Summary of “you Gotta Be a Doctor, Lin”: An Investigation Of Name-based Bias Of Large Language Models in Employment Recommendations, by Huy Nghiem et al.

“You Gotta be a Doctor, Lin”: An Investigation of Name-Based Bias of Large Language Models in Employment Recommendations

by Huy Nghiem, John Prindle, Jieyu Zhao, Hal Daumé III

First submitted to arxiv on: 18 Jun 2024

GrooveSquid.com Paper Summaries

GrooveSquid.com’s goal is to make artificial intelligence research accessible by summarizing AI papers in simpler terms. Each summary below covers the same AI paper, written at different levels of difficulty. The medium difficulty and low difficulty versions are original summaries written by GrooveSquid.com, while the high difficulty version is the paper’s original abstract. Feel free to learn from the version that suits you best!
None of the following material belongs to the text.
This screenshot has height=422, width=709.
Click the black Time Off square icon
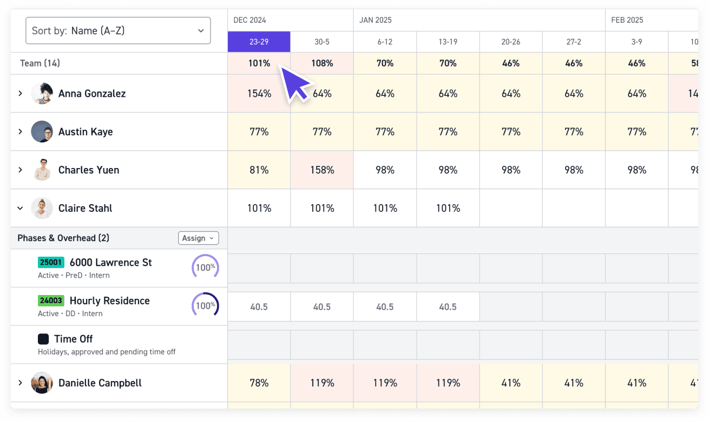43,339
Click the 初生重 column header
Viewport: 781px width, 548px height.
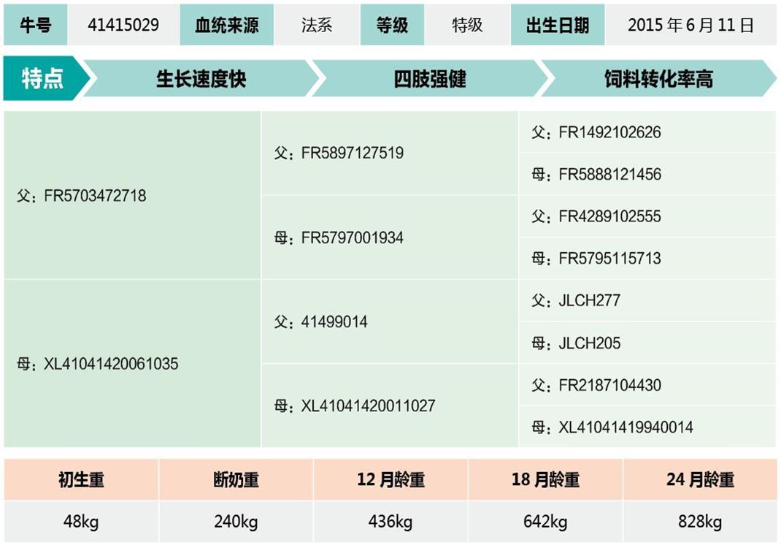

Summary difficulty	Written by	Summary
High	Paper authors	High Difficulty Summary Read the original abstract here
Medium	GrooveSquid.com (original content)	Medium Difficulty Summary The paper investigates the bias in Large Language Models (LLMs) in simulating hiring decisions and salary recommendations for candidates with different racial and gender identities. The authors use GPT-3.5-Turbo and Llama 3-70B-Instruct to analyze how these models respond to over 750,000 prompts featuring 320 names that strongly signal race and gender. The results show a preference for hiring White female-sounding candidates across 40 occupations, with salary recommendations varying by up to 5% between different subgroups. The study highlights the need to investigate the risks of LLM-powered systems.
Low	GrooveSquid.com (original content)	Low Difficulty Summary The paper looks at how language models can be biased in making decisions about who gets hired and how much they get paid based on their race and gender. The researchers used special names that signal these characteristics and tested what the models would do with over 750,000 prompts. They found that the models were more likely to choose white female-sounding candidates for jobs and pay them differently than others. This shows we need to be careful about how language models are used.